What you have to do | Retype the line where "Select the AutoHotkeyU32.exe list entry" appears and each line that follows it down to the last line of the records below. Leave the pictures out.

Available data |

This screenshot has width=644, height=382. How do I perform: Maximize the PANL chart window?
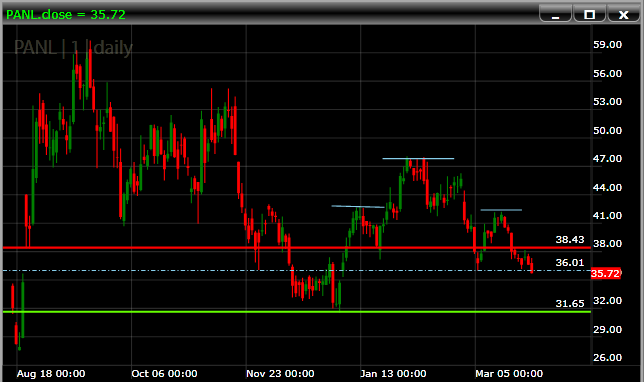tap(589, 15)
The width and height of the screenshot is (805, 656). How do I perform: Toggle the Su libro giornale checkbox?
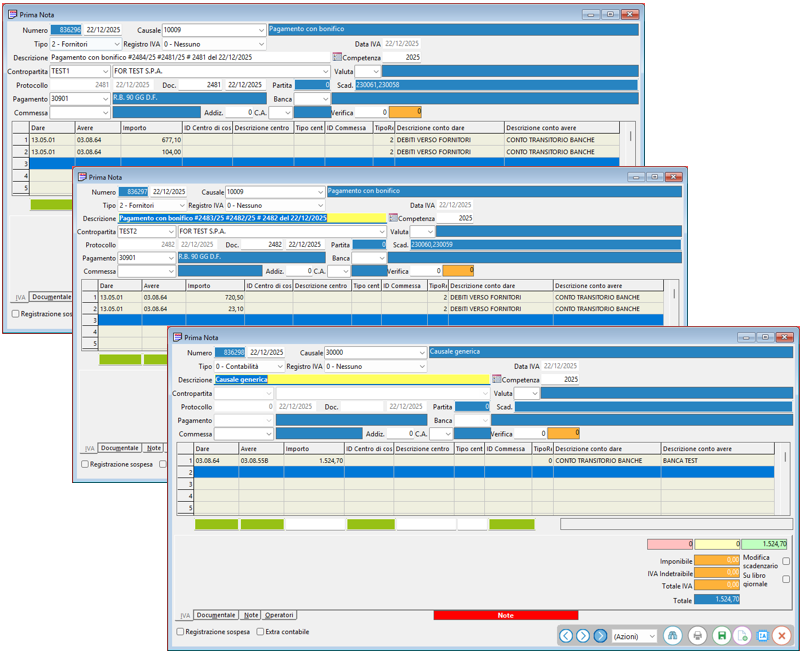click(786, 579)
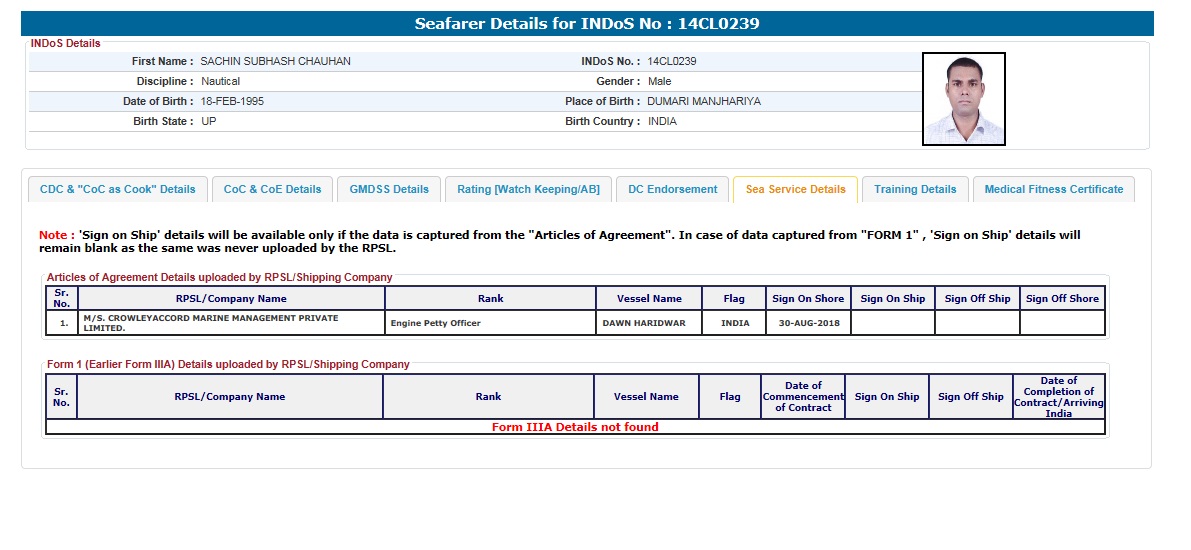Open the CDC & "CoC as Cook" Details tab

pos(118,189)
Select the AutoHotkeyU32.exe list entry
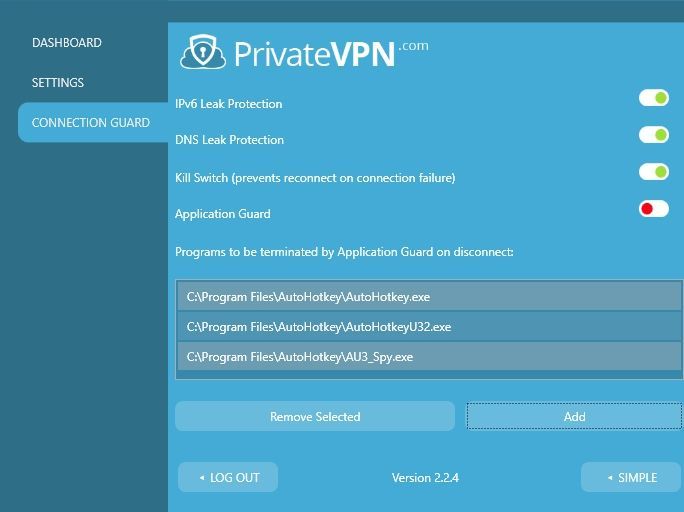The height and width of the screenshot is (512, 684). [429, 327]
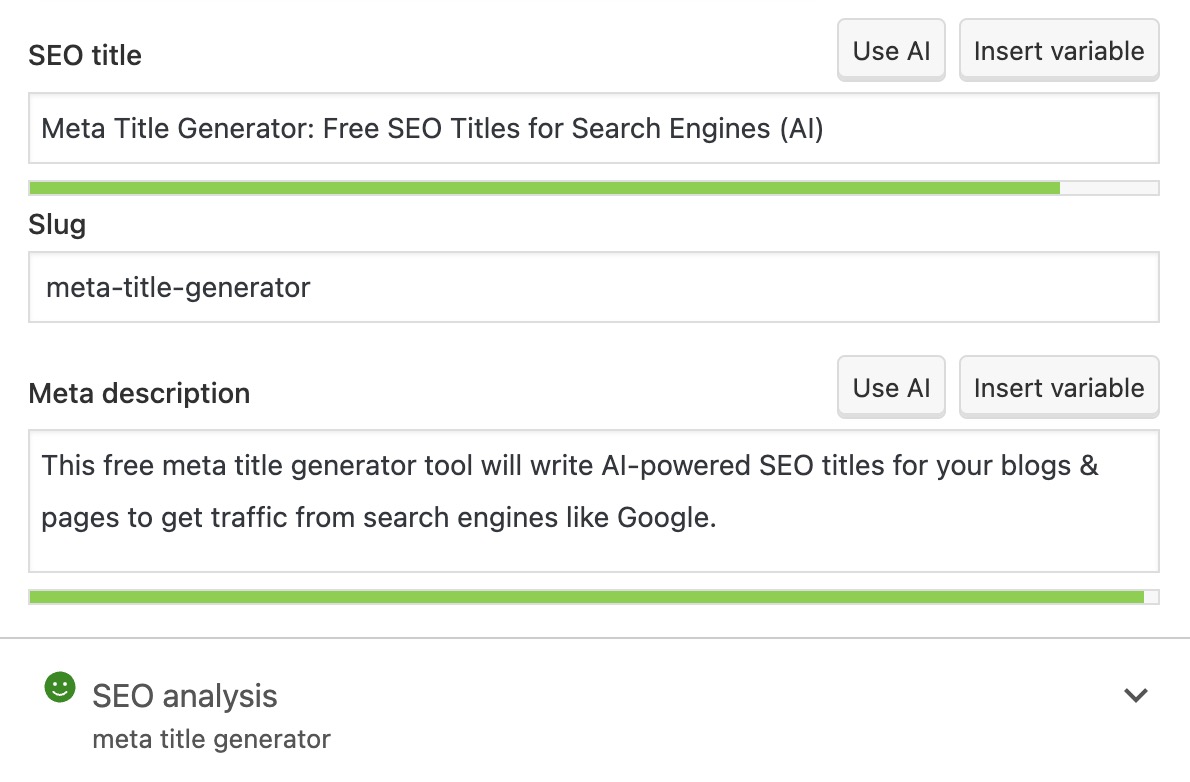Place cursor in the Slug field
The width and height of the screenshot is (1190, 782).
click(x=595, y=287)

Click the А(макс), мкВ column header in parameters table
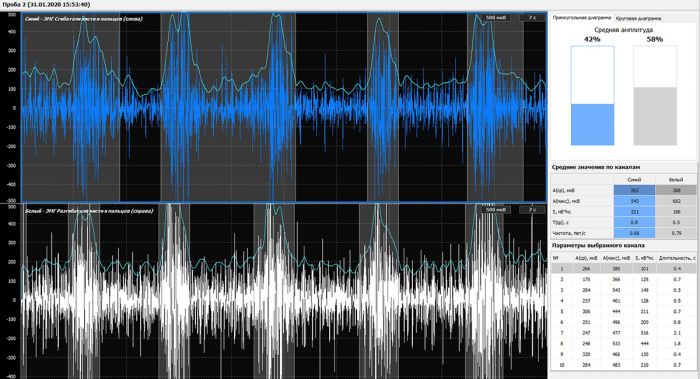616,258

Result below |
Select the AutoHotkeyU32.exe list entry
The height and width of the screenshot is (512, 684). [429, 327]
Place cursor in the Slug field
The width and height of the screenshot is (1190, 782).
click(x=595, y=287)

Click the А(макс), мкВ column header in parameters table
616,258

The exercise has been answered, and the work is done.